Il sindaco Giovannetti interviene sul dibattito aperto da Filippo Di Bartola
PIETRASANTA. «Noi non siamo la terra del lusso, dello spreco ostentato: Pietrasanta è assolutamente adatta a ogni genere di portafoglio. E sarà così anche dopo le aste delle spiagge». La missiva del ristoratore Filippo Di Bartola («ci stanno svuotando l’anima: salviamo la Versilia – le sue parole – da questo lusso sfrenato») non trovano d’accordo il sindaco Alberto Giovannetti.
«Se Di Bartola si riferisce a Forte dei Marmi è evidente che parliamo di un’altra realtà rispetto alla nostra: realtà che rispetto e che trae la sua visibilità e la sua forza da una tipologia turistica di assoluto livello. Pietrasanta, al contrario, accoglie sia le famiglie più ricche che quelle con portafoglio assolutamente normale perché sul nostro territorio si trova ogni genere di offerta: lo stabilimento balneare stellato e quello più tradizionale, il ristorante di livello, vedi Filippo, Marcucci, Giacomo e altri per chi può spendere di più e ancora trattorie dove si mangia benissimo a prezzi contenuti. Insomma tutto questo lusso, fra Marina e il centro non lo vedo. E per quanto riguarda le feste su spiaggia, a differenza di Forte, noi non fissiamo limiti particolari se non quelli dettati dal buon senso e dal rispetto delle regole in tema di orari e volume della musica».
Già, ma anche Pietrasanta, negli ultimi anni, ha attirato investitori importanti vedi mr Luxottica Leonardo Maria Del Vecchio con Casa Fiori Chiari e Twiga, il duo Dimitri Kunz e Daniela Santanché che stanno definendo l’acquisto di due stabilimenti balneari a Fiumetto (uno dei quali di proprietà della famiglia Mallegni) e ancora imprenditori come Stefano Nesti (che di recente ha acquisito con la sua società le quote di maggioranza della Savema)e Attilio Bindi( vedi Canniccia).
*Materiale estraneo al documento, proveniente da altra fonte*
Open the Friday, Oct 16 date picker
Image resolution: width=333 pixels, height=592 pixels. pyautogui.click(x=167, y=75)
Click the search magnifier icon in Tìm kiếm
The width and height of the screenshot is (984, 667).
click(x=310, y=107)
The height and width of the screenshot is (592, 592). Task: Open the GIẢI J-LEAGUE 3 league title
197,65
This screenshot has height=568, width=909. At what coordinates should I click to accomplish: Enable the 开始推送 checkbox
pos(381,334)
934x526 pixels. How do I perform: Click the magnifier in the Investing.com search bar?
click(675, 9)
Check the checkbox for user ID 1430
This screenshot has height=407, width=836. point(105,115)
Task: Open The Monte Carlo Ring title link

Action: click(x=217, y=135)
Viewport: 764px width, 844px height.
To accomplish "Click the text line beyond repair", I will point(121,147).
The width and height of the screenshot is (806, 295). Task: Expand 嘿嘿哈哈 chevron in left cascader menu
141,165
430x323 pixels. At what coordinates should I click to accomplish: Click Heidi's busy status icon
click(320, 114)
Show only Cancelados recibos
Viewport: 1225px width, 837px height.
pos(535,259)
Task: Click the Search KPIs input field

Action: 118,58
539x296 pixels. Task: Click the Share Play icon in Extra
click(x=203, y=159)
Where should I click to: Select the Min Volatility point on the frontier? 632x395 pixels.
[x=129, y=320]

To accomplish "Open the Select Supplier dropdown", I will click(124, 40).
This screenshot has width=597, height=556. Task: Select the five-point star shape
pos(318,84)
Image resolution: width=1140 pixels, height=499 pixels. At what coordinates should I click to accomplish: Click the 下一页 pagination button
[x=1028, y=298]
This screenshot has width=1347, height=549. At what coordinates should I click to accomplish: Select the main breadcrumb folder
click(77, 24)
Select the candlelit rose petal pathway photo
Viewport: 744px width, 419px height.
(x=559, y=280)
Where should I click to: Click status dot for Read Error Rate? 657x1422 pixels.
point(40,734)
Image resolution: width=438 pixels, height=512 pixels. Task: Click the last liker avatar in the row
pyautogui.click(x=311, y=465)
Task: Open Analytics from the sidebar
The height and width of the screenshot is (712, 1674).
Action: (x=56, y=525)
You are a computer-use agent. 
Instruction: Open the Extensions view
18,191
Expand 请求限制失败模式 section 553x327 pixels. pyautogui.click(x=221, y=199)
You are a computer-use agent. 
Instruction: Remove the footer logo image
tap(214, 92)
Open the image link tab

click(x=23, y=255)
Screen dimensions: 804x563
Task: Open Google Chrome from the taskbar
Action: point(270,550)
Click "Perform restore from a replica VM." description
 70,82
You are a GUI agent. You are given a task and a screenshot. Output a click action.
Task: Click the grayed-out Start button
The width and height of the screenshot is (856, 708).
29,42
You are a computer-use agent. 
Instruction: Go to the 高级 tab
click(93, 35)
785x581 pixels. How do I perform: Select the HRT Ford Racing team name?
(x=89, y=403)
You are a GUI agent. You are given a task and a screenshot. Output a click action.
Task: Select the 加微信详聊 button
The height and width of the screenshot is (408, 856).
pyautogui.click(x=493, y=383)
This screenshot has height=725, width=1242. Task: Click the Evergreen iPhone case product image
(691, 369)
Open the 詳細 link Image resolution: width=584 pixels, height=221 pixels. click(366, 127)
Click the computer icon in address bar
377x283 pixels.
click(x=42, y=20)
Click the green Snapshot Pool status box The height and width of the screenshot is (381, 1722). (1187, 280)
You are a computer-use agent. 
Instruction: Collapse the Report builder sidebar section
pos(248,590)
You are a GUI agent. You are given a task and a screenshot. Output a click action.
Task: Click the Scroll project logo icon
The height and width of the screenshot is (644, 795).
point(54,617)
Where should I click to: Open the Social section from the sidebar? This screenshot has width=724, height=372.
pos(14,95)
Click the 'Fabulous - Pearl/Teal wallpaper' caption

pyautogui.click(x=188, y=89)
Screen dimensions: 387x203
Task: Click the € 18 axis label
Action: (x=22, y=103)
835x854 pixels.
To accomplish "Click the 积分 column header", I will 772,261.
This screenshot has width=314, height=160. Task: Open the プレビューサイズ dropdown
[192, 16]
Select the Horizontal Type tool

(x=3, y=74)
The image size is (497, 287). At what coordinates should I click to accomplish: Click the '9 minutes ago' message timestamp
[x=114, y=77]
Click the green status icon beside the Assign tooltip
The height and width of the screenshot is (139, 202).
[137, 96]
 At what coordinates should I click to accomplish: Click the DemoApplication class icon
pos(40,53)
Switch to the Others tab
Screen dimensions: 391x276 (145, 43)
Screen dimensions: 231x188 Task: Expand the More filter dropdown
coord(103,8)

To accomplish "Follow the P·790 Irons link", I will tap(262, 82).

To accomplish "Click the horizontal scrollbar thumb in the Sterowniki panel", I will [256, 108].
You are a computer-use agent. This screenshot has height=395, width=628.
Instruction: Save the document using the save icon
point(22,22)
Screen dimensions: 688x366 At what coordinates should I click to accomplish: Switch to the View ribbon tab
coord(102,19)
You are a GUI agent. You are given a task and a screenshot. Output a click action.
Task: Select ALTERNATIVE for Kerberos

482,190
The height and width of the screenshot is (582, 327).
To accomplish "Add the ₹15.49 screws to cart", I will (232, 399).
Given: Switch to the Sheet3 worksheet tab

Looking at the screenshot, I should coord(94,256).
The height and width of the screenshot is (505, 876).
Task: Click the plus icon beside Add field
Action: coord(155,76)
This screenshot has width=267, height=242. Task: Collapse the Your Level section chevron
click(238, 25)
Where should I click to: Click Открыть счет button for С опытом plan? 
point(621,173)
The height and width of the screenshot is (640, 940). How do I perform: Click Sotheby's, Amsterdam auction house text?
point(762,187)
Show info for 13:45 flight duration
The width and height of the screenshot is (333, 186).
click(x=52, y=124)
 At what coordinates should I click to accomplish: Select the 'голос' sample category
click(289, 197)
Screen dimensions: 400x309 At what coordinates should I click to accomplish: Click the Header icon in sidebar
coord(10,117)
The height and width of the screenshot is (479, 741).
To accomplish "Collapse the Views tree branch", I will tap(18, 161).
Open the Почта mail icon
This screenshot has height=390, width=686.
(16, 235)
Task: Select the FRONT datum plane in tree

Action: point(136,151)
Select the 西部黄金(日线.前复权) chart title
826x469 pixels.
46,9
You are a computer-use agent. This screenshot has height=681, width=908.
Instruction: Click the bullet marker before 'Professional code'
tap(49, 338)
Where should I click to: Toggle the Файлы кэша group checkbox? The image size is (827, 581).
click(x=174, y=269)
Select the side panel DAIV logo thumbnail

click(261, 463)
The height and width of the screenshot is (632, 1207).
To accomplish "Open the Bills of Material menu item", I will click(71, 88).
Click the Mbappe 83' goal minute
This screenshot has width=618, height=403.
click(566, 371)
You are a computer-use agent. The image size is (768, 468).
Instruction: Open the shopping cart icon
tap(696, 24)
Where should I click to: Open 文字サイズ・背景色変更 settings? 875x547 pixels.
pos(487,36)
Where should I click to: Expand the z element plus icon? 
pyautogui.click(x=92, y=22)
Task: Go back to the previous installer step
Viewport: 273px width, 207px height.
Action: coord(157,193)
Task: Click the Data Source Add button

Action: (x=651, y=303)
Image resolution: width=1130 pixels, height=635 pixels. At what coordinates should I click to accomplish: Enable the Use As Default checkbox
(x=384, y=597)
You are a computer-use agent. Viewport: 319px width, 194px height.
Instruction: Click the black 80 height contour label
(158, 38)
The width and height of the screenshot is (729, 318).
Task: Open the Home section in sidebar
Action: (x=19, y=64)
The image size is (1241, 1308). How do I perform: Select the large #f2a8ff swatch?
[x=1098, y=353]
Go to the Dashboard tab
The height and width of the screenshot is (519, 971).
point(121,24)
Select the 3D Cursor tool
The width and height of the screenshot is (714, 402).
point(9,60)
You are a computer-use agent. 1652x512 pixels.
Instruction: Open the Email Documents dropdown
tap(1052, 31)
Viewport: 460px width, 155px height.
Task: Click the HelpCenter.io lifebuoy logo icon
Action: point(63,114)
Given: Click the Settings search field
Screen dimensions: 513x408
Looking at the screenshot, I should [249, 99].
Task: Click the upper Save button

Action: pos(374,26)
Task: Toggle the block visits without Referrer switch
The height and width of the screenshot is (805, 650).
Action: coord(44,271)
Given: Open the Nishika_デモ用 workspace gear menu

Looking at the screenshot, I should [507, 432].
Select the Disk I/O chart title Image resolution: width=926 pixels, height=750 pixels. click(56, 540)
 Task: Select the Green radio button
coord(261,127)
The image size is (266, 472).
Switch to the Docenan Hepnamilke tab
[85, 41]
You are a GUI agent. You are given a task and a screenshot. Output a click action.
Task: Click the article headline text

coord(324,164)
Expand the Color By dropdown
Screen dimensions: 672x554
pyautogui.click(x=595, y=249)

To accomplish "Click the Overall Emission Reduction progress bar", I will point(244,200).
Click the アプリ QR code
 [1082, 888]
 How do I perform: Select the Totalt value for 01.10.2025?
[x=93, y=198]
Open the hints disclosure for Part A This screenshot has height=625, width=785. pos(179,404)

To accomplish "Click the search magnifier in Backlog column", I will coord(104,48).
«E tutto questo deve inorgoglirci perché dimostra l’appeal e le potenzialità della città: ma accanto a questi imprenditori ci sono poi le famiglie locali, quelle che ad esempio sul mare hanno tirato su attività con sacrifici e competenza e che hanno reso il nostro turismo una realtà importante e di riferimento. Un modo di fare turismo che non sarà stravolto dalla Bolkestein, anzi nei limiti del possibile faremo il possibile, come amministrazione comunale, per tutelare queste famiglie. E proprio in vista delle aste stiamo organizzando un ufficio ad hoc: sarà pronto entro la prossima estate. Un fatto è certo: se fino a 30 anni fa in pochi erano interessati a comprarsi uno stabilimento balneare e oggi, invece, anche a Marina di Pietrasanta, c’è la fila, significa che i nostri operatori turistici hanno lavorato bene. E questo va loro riconosciuto in qualche modo, a mio avviso». Pietrasanta dove però non è presente, e questo in ottica turismo è preoccupante, un albergo a 5 stelle.
«Parliamo di una carenza importante, ma che presto potrebbe essere colmata. Le opportunità, infatti, ci sono: vediamo come si sviluppa il progetto relativo al complesso degli ex Salesiani, ad esempio. Ma questa volontà di investire niente ha a che vedere, lo voglio sottolineare, con il lusso sbattuto in faccia alle altre persone: questo modo di fare infatti non ci appartiene. Teniamo molto – rilancia Giovannetti – alla nostra identità e faremo il possibile per preservarla attraverso i piani di settore, agli investimenti nel sociale e a una politica turistica all’insegna dell’accoglienza e della sicurezza».